What often ends up happening is that I run the dungeon, it goes well with no conflict and someone re-queues the group once it's finished. I'll watch one person after another re-queue as I hesitate, trying to decide if I will. And then, after saying something cheerful like "Good group, thanks!" I'll drop party and manually re-queue.
That, at face value, simply doesn't make sense, in my opinion. As I noted above, this happens when the run was smooth (so everyone was generally competent at their job) and there wasn't any conflict. I still want to run more dungeons. Why, then, would I turn down an instant queue with a perfectly reasonable group (the kind of group I'll hope to get in my next queue)?
The answer, now I realize, is simply that the social pressure got tiring. Even though I'll still be dealing with strangers in the next run, it'll be a new set of strangers. I can start over...I don't have to keep "being a person" with the same set of people. It sounds pretty strange and I'm probably explaining it with language poorly, but the longer the time spent with a group of people I don't know, where at any moment I may be called upon to interact, the more the toll. Re-queuing feels like a chance to recharge. Even as a healer (I'm usually a healer), my queues are generally not completely instant...more in the 1-5 minute range. That proves to be a nice mental/emotional recharge period. Plus, I get a new group of people. That does help ratchet down how much energy it feels like I've spent, since I'm not trying to extend the time of being nice or interesting or whatever with a group of people, I'm starting it from scratch.
Hopefully, the above paragraph made sense. It makes sense to me, because I know what I mean.

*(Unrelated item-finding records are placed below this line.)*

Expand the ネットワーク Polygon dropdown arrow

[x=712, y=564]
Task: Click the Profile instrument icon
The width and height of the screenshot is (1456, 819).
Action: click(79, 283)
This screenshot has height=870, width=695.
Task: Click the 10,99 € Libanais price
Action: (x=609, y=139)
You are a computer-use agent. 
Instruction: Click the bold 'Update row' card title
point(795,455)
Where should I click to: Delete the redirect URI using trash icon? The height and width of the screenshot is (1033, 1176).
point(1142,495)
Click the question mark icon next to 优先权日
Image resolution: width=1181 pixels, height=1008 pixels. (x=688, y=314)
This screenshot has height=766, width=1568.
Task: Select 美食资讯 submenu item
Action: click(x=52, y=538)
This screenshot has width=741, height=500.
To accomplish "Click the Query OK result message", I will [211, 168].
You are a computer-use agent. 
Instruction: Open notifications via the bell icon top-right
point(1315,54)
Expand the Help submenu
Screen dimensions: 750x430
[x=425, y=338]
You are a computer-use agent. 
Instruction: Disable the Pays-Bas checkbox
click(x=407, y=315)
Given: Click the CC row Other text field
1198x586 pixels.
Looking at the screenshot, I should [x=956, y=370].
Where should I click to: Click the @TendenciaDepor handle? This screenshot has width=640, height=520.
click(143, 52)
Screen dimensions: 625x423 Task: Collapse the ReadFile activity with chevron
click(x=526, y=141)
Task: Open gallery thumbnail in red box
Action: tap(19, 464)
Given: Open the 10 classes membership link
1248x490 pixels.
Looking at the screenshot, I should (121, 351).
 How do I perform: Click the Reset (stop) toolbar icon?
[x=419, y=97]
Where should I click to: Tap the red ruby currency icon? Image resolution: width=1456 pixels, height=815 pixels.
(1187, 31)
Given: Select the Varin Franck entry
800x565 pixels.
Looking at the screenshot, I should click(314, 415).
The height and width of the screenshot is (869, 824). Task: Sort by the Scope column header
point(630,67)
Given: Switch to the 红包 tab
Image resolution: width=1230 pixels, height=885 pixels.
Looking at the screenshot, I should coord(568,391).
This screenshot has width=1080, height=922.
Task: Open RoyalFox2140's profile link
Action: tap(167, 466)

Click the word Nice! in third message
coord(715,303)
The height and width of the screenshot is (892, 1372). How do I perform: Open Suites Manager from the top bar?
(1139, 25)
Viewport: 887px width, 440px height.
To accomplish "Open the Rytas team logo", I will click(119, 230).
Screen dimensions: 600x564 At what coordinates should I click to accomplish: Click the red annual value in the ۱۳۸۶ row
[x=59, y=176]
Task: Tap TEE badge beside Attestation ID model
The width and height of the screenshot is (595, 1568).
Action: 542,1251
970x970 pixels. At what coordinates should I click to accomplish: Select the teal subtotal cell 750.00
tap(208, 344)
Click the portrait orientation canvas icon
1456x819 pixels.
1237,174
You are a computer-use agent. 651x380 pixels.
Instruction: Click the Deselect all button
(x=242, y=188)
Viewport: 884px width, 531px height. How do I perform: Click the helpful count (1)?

Reading it over, I can see how it might not make sense to someone not already familiar with what I mean.
When you add in the knowledge that anyone in the party could be a griefer or that the first adversity (or any random event, really, from your point of view) could turn one or more people into raging jerks, that adds to the cost. The energy isn't only spent when I say something or when someone else says something. Some of the cost is just the presence of other people and that cost goes up when you have no reasonable expectation of what those people will say or do.
That is what makes dungeons hard and an investment. Each queue, I have to decide how much energy I have left for faking it. Depending on what else I've done during the day, I have more or less desire to spend that energy. Running a dungeon with friends substantially reduces the energy cost (indeed, reduces it to about 0, if I'm running with 3-4 other friends). Raiding with friends and guildmembers is about 0 in energy cost.
Running a dungeon with a PUG is costly, though. And until I can solo it, that cost can't be reduced by much of anything Blizzard does.